Data extract>
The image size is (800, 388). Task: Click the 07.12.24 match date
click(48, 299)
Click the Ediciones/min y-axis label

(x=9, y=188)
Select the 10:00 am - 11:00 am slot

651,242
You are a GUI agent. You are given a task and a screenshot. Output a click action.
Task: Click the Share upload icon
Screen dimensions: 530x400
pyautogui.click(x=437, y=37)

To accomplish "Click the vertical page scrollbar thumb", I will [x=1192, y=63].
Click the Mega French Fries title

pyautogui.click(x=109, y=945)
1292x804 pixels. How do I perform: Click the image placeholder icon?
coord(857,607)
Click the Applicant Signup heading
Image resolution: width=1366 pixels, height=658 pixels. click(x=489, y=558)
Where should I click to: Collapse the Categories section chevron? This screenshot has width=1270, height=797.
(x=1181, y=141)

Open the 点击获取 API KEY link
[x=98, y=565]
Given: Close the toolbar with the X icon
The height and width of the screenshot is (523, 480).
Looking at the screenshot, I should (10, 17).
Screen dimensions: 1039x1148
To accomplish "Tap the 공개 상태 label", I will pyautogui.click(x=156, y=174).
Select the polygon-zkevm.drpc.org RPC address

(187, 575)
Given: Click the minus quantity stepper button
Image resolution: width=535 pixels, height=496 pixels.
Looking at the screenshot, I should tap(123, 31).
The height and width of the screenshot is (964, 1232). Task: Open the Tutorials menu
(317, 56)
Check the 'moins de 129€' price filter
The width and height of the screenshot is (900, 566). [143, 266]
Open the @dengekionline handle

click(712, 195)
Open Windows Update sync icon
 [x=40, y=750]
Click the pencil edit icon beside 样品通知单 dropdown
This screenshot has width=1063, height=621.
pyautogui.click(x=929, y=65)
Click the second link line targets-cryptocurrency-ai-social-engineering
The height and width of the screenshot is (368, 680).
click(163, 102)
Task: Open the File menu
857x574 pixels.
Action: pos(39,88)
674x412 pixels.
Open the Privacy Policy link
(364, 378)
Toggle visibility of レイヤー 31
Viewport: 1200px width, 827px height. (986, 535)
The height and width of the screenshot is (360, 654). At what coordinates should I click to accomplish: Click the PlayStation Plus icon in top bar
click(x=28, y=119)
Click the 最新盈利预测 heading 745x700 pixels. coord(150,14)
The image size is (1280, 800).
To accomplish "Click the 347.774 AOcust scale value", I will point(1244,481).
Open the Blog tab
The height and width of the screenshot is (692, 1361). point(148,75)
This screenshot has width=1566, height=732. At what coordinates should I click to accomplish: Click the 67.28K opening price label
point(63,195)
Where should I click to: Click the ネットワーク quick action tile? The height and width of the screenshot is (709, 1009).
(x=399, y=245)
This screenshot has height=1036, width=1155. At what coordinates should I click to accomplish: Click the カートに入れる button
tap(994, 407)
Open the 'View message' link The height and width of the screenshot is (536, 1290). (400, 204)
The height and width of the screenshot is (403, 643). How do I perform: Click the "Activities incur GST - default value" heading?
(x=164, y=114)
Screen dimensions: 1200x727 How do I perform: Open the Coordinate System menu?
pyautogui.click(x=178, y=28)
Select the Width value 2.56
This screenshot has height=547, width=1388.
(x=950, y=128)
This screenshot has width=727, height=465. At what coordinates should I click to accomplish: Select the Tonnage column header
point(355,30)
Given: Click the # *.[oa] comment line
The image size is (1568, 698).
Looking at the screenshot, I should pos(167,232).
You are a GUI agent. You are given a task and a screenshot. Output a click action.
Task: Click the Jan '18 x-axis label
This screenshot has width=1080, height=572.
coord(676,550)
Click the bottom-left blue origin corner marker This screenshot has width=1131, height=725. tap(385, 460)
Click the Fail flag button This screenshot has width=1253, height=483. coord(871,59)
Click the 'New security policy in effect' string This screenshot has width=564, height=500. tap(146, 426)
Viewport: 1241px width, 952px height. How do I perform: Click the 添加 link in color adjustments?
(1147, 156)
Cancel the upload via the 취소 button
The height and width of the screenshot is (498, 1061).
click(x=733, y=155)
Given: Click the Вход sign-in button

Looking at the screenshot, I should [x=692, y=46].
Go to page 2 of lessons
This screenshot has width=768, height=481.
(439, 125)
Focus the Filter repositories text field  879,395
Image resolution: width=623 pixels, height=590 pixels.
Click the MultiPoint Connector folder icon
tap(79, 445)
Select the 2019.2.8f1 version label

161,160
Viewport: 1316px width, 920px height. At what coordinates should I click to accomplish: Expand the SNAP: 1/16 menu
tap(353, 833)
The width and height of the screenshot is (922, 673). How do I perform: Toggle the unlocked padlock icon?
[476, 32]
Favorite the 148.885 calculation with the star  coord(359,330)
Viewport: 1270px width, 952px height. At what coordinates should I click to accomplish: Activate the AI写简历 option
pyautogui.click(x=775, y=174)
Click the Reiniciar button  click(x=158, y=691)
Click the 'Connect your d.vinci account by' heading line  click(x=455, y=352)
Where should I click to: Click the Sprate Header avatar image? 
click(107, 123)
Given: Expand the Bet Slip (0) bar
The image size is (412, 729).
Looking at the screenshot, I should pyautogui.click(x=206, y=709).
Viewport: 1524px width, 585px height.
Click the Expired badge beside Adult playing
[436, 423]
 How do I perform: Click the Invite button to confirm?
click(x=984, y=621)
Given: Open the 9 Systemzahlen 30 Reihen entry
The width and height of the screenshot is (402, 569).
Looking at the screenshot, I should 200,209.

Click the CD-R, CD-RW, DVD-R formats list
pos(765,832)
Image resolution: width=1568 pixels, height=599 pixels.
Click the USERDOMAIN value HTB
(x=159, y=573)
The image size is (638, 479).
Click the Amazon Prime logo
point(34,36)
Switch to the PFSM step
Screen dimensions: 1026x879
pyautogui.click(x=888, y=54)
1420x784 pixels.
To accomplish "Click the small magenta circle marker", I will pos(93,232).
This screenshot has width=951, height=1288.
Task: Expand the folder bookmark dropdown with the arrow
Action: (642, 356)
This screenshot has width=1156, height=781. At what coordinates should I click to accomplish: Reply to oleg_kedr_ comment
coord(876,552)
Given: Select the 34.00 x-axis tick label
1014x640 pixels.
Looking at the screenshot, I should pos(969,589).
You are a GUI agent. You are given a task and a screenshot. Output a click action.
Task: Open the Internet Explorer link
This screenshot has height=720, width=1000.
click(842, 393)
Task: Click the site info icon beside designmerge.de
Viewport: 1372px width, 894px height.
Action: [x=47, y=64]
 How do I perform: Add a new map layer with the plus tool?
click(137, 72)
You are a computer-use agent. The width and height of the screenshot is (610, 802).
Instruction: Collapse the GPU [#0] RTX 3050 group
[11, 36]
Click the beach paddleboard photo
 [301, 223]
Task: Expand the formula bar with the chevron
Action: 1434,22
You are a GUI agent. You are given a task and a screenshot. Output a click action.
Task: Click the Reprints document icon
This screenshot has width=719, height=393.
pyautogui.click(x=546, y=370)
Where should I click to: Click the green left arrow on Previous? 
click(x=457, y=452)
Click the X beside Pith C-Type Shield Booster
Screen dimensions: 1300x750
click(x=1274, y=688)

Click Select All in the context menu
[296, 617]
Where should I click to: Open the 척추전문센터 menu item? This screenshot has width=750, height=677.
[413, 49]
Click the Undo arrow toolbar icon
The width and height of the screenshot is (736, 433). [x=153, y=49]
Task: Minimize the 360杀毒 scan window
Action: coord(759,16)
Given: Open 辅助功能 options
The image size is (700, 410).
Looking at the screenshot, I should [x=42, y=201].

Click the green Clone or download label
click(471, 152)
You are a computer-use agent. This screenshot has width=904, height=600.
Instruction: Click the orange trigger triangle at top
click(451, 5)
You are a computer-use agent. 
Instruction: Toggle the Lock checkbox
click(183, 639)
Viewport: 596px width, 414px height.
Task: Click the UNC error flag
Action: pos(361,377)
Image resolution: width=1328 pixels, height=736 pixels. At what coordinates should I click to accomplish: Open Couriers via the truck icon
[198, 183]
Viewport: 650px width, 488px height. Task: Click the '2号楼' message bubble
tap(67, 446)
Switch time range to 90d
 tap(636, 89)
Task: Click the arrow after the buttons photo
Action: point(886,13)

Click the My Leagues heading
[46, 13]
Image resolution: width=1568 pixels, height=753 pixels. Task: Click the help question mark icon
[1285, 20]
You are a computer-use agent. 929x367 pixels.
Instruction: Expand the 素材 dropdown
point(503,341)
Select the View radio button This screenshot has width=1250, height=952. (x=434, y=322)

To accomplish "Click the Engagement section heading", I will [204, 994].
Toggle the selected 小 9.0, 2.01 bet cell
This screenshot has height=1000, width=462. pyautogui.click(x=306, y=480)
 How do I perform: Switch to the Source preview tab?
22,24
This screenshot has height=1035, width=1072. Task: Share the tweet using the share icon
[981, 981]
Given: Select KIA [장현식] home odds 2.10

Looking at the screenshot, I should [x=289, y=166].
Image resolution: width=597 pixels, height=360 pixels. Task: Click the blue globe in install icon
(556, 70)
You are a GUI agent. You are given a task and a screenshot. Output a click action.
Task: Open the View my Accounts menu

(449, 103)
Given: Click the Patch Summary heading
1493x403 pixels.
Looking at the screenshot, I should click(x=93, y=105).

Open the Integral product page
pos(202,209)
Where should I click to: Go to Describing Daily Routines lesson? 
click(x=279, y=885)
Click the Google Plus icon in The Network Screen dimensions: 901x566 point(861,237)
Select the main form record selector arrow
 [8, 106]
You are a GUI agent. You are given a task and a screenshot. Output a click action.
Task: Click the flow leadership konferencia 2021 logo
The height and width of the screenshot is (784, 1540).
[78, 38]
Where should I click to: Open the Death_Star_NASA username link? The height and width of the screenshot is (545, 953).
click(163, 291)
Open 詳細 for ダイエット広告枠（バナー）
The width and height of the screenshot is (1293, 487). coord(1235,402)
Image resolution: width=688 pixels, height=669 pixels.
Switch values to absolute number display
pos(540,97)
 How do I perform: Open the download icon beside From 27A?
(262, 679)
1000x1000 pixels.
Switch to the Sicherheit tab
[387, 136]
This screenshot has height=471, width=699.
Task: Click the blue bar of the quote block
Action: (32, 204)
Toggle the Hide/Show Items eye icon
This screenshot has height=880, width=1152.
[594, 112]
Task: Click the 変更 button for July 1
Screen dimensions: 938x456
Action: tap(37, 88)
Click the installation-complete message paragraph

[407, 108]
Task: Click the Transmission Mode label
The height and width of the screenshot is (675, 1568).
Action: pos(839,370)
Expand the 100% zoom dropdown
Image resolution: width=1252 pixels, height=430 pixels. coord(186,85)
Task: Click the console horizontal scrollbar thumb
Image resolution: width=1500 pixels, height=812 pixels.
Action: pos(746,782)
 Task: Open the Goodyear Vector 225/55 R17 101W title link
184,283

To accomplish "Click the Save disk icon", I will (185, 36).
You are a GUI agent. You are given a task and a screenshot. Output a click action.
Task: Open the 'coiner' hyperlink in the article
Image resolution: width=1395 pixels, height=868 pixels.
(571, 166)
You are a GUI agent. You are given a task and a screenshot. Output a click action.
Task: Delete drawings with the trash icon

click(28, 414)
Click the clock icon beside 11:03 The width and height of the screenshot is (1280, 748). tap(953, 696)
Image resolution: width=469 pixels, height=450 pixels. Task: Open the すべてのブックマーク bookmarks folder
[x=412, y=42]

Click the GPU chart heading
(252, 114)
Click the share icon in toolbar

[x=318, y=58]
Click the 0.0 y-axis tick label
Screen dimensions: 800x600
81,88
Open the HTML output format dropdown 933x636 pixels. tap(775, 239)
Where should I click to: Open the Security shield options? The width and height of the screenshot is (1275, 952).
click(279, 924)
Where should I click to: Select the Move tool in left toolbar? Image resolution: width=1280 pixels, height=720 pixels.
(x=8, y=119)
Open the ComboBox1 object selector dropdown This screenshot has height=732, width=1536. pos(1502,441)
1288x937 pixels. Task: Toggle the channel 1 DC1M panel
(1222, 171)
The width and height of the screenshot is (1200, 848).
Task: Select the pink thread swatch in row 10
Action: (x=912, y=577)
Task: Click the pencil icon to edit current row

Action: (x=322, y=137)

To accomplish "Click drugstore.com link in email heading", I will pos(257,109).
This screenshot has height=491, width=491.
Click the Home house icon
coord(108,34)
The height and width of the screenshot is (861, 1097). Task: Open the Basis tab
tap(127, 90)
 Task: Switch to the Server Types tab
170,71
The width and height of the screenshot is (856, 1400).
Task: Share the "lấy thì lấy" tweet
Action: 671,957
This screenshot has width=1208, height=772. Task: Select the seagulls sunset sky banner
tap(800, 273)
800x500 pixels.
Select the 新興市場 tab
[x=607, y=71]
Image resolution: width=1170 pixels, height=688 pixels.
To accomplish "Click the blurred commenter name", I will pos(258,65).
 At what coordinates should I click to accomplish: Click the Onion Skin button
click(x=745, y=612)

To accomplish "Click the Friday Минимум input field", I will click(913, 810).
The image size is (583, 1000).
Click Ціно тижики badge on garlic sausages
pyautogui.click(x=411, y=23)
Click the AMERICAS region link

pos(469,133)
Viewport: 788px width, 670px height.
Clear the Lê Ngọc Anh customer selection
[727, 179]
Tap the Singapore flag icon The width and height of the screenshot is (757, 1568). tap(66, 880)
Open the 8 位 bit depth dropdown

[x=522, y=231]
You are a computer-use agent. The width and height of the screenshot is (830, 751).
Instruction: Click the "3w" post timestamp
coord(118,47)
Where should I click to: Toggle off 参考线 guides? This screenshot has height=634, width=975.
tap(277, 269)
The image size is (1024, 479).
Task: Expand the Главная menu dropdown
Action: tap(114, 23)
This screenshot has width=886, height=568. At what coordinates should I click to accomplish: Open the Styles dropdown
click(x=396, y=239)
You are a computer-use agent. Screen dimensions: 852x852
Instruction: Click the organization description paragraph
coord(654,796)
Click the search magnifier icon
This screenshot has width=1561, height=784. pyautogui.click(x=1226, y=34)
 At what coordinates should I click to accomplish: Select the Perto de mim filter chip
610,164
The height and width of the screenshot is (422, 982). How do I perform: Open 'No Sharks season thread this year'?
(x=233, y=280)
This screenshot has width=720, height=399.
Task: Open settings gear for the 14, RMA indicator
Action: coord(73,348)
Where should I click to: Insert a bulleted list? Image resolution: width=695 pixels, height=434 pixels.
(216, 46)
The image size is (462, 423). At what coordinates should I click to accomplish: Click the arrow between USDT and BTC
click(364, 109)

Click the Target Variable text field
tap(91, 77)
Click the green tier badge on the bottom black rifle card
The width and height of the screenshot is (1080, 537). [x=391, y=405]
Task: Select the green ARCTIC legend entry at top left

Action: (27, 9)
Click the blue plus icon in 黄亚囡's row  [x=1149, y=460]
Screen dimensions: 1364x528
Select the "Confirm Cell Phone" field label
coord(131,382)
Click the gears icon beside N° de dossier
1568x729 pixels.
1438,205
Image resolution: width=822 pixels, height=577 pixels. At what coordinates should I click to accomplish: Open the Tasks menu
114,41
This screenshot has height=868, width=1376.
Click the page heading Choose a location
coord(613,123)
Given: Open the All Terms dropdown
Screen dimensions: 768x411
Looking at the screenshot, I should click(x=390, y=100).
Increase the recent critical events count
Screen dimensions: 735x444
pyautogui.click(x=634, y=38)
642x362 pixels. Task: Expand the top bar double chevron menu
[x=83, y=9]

Problem to work on> Write out every line of the data that holds the word "upload".

Written solution>
Task: Click the Share upload icon
Cancel the upload via the 취소 button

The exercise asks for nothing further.